Wednesday, July 10, 2013

Montebourg for Fracking

It's an interesting political sequence. First, Delphine Batho is ousted as environment minister for calling the government's budget "bad." Batho claims she has been done in by pro-fracking interests. Ayrault denies this and points to the anti-fracking law. But then Arnaud Montebourg goes before the Economic Affairs Committee and testifies that France needs to explore for shale gas and proposes a public entity to do it. For once, I'm with Arnaud. Note that it was announced yesterday that French electricity prices will rise, making the development of new energy sources even more urgent.

Oh, and in case you had any doubts about Montebourg's ambitions, see the egregious column by the unspeakable Maureen Dowd, who is milking her vacation in France for a couple of columns, each as uninformed as the next. Here she profiles Montebourg and predictably swoons for his good looks:
I am sitting across from Arnaud Montebourg, a free-market villain and romantic hero, the pol selected by Frenchwomen in a new French Elle magazine poll as a top candidate for having “a vacation love affair.”
Right. Count on MoDo to flirt with her profilees.

9 comments:

Anonymous said...

Can I ask why you are in favor of fracking? I assume it's not that you just don't care about the future health of French rivers and streams...

Art Goldhammer said...

I'm quite fond of French rivers and streams, and I don't believe that fracking will harm them. I also favor nuclear energy. So I guess I'm not a Green.

bernard said...

I don't know whether i am in favour of fracking or not, not fully understanding the science (please the typically British understatement). I do not that if the technology evolves and France has not researched it, we'll be left behind and not be able to do anything about it. So researching actively the technology is the thing to do and I guess that would involve some experimental drilling.

In other news, how good looking is Maureen, exactly? Is she worth a single night or does she just have those cobra eyes?

bernard said...

Sorry, post corrected

I don't know whether I am in favour of fracking or not, not fully understanding the science (please note the typically British understatement). I do know that if the technology evolves and France has not researched it, we'll be left behind and not be able to do anything about it. So researching actively the technology is the thing to do and I guess that would involve some experimental drilling.

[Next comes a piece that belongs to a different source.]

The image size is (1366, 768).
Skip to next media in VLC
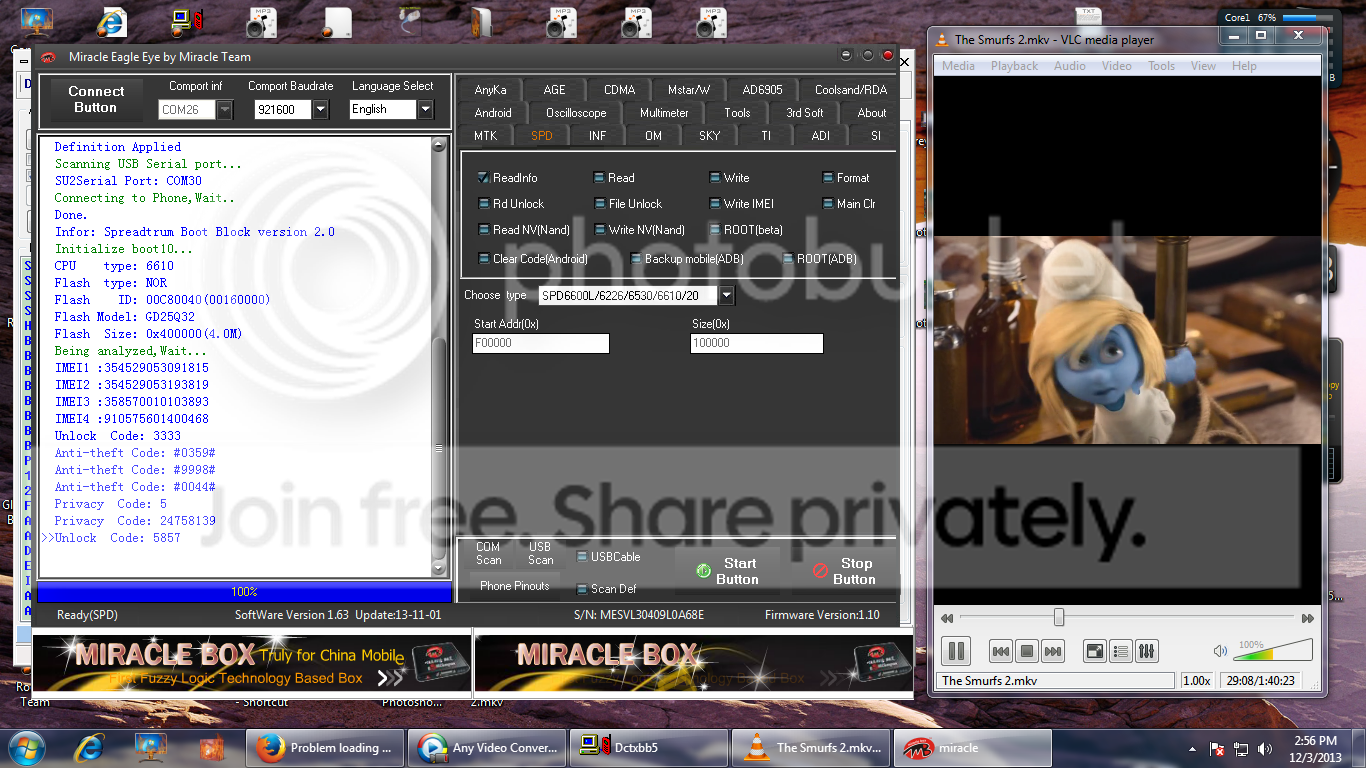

In other news, how good looking is Maureen, exactly? Is she worth a single night or does she just have those cobra eyes?

Richard said...

Agreed that Dowd is "unspeakable," especially regarding her annual summertime columns from France. Of course she has competition at the Times from Elaine Sciolino's pathetic articles about all things French.

Anonymous said...

Mr. Goldhammer,
Can I ask what precisely you've read or heard that leads you to think fracking won't harm the environment? (I'm asking, in earnest, not sarcastically.) Everything I've read has lead me to the opposite conclusion, with most of the pro-fracking arguments seeming to come from obviously biased sources. (Which is also not to say that anti-fracking arguments are unbiased.)

Art Goldhammer said...

Here's one fairly balanced article:
http://environment.yale.edu/envy/stories/fracking-outpaces-science-on-its-impact
Not a clear acquittal, but certainly not a blanket condemnation: "There have been problems, but Jackson says it’s also important to remember that numerous wells have been drilled and used without causing any known problems. “The question isn’t ‘can hydraulic fracturing be done safely?’ It’s ‘will it be done safely?’.”

Steven Rendall said...

Thanks for the very interesting and helpful link.

Mitch Guthman said...

Art,

I’m not as sanguine about these new technologies because the benefits are minimal while the potential downside if all these “experts” guess wrong is potentially devastating. The real question is where the burden of proof should lie in whether we approve such technologies. I think that if there isn’t a “clear acquittal,” then it’s foolish to risk polluting so much of France’s (and our) environment and we need to be especially careful about our water.

Moreover, as we’ve seen time and time again, the polluters quickly take their profits but are never to be found if there’s a mess to be cleaned up. The money is drained from the corporation at fault so it can’t be recouped by the government. The rich executives and academic experts all live someplace else and don’t suffer the effects of the pollution.

My question to the people who either propose to engage in fracking or who say the risks are “acceptable” is whether they’re willing to back-up what they say with their own money and lives. Experts advocating fracking should be prepared to put up their own personal assets as guarantors of their opinions. If, contrary to their predictions, there is a problem with toxic pollution then the executives and experts should be forced to live in the polluted until it is cleaned up.

Similarly, the government should require that fracking be done only by syndicates of individuals like Lloyd's of London. That means a person running a fracking business pledges all he has or ever will have as surety. This will insure that the ones who make the profits will pay if something goes wrong.

I would be very much surprised if any rich people or experts were willing put themselves on the line even though we are constantly assured by them that nothing can go wrong. Personally, I would have rounded up the designers of the Fukushima nuclear reactor, along with the top ten executives and directors of TEPCO and made them fix the problem and then live for the next ten years next to the plant.